Note: It is doubtful you will be hearing any of this from Neil Cavuto or Lou Dobbs.
OK, so the announced number is 1.6%. Let's cut out a few things to get a more clear look at how the wider economy is doing. First, let's cast our scalpel in the direction of Defense spending. Lotta' that going on these days, all generated by the government. Some economists will place this number at 3-3.5 percent of a wartime economy.
Next, let's look at the energy sector and its constant litany of astronomical, heretofore unheard of profits. Lets excise them as well, just for the exercise.
Where does that leave us? Pretty well in the crapper, if you want to look at the broader economy.

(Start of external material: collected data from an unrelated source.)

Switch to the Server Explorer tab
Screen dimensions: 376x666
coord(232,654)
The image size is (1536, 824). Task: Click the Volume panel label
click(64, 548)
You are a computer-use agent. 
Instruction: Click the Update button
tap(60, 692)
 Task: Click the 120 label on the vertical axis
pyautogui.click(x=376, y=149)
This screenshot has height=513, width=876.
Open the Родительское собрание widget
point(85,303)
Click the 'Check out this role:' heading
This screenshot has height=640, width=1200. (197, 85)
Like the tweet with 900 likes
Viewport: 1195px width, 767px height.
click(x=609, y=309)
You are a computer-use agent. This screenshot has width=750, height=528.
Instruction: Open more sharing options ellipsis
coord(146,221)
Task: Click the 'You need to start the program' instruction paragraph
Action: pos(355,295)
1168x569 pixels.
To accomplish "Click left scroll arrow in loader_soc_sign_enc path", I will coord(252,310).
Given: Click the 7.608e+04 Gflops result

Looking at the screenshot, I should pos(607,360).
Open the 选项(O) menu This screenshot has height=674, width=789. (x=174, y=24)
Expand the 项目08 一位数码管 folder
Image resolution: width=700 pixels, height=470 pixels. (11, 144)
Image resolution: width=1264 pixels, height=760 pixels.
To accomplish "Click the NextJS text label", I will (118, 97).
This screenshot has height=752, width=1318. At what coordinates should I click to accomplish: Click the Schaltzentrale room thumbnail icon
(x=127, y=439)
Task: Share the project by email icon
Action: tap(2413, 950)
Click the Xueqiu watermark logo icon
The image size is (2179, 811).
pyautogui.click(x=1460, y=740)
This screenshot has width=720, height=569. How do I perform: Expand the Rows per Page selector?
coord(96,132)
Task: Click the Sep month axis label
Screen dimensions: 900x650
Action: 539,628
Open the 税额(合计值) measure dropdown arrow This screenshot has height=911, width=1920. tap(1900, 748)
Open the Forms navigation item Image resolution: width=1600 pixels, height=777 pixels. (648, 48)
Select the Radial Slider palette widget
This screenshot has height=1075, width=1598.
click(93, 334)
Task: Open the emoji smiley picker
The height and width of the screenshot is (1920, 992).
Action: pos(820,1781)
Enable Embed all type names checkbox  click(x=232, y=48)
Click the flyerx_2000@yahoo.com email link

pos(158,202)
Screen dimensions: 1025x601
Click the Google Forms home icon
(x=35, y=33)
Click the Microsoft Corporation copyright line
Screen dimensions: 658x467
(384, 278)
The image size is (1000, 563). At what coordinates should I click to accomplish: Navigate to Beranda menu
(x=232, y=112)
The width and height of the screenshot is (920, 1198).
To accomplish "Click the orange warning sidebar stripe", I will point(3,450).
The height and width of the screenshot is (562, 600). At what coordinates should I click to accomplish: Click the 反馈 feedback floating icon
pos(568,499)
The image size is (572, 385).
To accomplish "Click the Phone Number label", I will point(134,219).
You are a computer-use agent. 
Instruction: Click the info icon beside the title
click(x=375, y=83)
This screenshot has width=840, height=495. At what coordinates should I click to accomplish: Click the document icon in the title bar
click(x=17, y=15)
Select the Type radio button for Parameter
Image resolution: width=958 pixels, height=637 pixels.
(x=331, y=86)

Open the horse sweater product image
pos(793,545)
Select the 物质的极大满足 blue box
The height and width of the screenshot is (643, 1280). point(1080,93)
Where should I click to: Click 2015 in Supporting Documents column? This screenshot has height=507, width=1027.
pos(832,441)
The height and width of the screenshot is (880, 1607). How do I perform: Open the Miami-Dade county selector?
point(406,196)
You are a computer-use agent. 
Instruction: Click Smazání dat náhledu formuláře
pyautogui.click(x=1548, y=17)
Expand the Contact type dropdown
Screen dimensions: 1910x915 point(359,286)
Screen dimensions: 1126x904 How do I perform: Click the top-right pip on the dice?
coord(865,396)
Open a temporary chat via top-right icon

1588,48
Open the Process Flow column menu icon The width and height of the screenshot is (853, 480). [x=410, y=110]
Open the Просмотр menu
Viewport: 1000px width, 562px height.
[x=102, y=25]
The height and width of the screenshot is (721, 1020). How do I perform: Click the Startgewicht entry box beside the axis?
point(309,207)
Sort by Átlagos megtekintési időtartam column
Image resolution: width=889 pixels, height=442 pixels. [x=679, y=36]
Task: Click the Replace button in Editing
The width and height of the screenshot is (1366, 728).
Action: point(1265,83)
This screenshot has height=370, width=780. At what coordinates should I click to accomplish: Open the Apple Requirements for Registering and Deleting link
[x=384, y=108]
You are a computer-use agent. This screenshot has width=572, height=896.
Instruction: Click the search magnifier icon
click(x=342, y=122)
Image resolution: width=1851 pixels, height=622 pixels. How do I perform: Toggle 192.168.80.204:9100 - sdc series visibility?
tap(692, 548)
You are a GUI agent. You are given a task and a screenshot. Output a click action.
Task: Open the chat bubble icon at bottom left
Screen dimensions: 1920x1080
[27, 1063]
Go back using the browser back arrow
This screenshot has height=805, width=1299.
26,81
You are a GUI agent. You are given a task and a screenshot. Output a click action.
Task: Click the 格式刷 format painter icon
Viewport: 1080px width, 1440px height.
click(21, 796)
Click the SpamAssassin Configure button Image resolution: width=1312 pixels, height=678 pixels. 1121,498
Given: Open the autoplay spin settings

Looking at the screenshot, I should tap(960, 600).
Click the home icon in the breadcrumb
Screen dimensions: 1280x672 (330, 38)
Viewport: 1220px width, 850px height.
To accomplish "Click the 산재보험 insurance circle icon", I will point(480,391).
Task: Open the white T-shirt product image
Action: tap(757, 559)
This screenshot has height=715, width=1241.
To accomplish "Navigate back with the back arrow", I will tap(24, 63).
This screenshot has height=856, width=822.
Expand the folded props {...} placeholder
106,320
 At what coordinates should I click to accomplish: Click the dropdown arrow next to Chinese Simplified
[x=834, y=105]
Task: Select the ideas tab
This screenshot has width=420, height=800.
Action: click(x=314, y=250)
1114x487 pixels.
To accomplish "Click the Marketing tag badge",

Not very broad-based, it seems like.
Now, let me leave you with the quote of a friend who has far more real expertise in the arcane and eldritch realm of the economy. Consider this lagniappe, regarding the above:
"Things are terribly bad. But the party's still raging on Wall Street. We've been in a recession at least since 9/11, if not 2000.
"Since CPI is understated by at least 3 percent, that means that GDP is overstated by at least 3 percent. That means we've been in a recession for a long time here.
"Shhhhh. Don't tell anybody. You don't want to be a party pooper, do you?
"And the stock rally? What do you expect with M3 money supply expansion over 6 percent annually? The end result? Think Hiroshima.
"In very broad terms, what we're witnessing is known as a 'distribution.' It's when securities pass from "strong hands" to "weak hands.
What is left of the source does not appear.